Thank you for holding out with me, after a notification about updating this I decided that I just had to update it and couldn't leave you all hanging!
Maybe if I get some more reviews I'll write the next chapter faster?
Enjoy!
If only he had been stronger… If only he had been there… If only he had disobeyed Erwin's orders, they wouldn't be dead. And yet the situation he found himself in was a world in which the gods were either fictional or cruel beyond comparison.
Levi was not a godless man. He had come to find himself believing in the gods for one reason alone. He found a form of comfort the in ideology that there was a greater being overhead to whom he could direct the bitter feelings of guilt and anger which coursed through his veins. If there were gods and goddesses alike, then his misfortune could be attributed to their cruelty. However in the back of his mind, the thoughts remained, eating away at every fibre of his being was the harsh understanding that his failures could be accredited to his lack of readiness—His weakness.
He had never expected rays of light to fall upon him as he knelt at the altar of the grand cathedral. He hadn't anticipated a chorus of angels descending to flock around him. Nor had he imagined a great epiphany as his prayers were answered—He'd imagined, no hoped for something to happen, for a sense relief or understanding for the situation in which he had found himself. He had just wanted the fractured chronology of his thoughts to somehow make sense, to tell him what he had to do, to stop this from every happening again.

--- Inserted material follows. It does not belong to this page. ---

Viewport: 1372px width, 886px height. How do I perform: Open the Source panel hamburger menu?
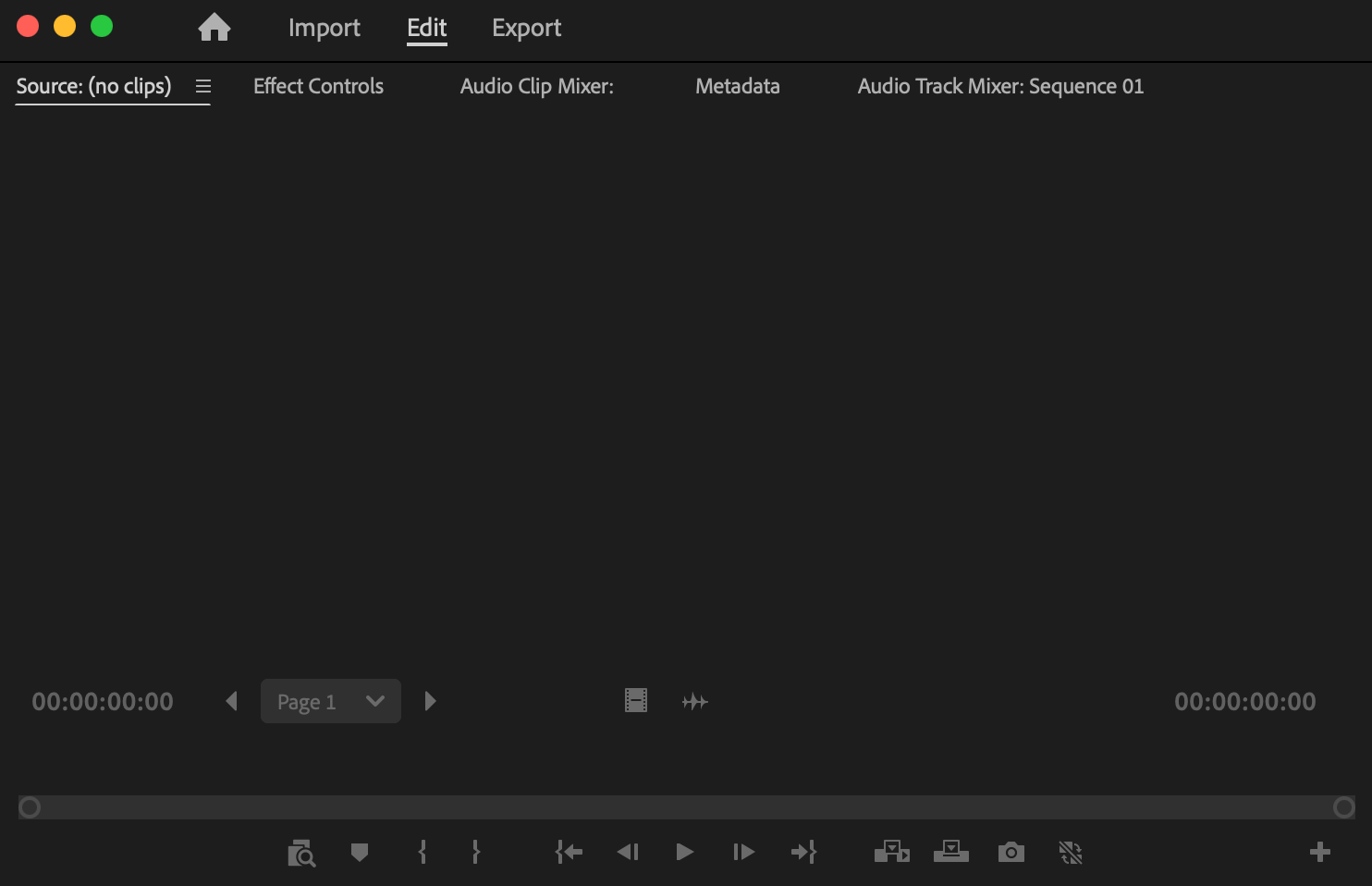203,86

But as he knelt on the cold stone floor for which men and women alike had fallen in woes of despair, entrapped with fear and uncertainty, he found himself none to different. He knelt from dawn until dusk, hearing the sounds of birds overheard, calling to their loved ones. Even to the sound of gasps of amazement and horror from onlookers who had never thought to see such a man as the corporal here, he did not so much as open his eyes. Remaining under the silhouette cast by the rose, cerulean and lime greens created by the grand stained window, he persists. His hands are tightly clasped together, his eyes scrunched shut. His knees throb as he feels every beat of his heart as the blood rushes through him, like waves crashing on the shore. But he doesn't falter, he lingers in this holy spot as he awaits the harem of angels to swoop from the folds of heaven, or the celestial voice of a Maria or Sina or Rose to part with otherworldly wisdom—But nothing comes.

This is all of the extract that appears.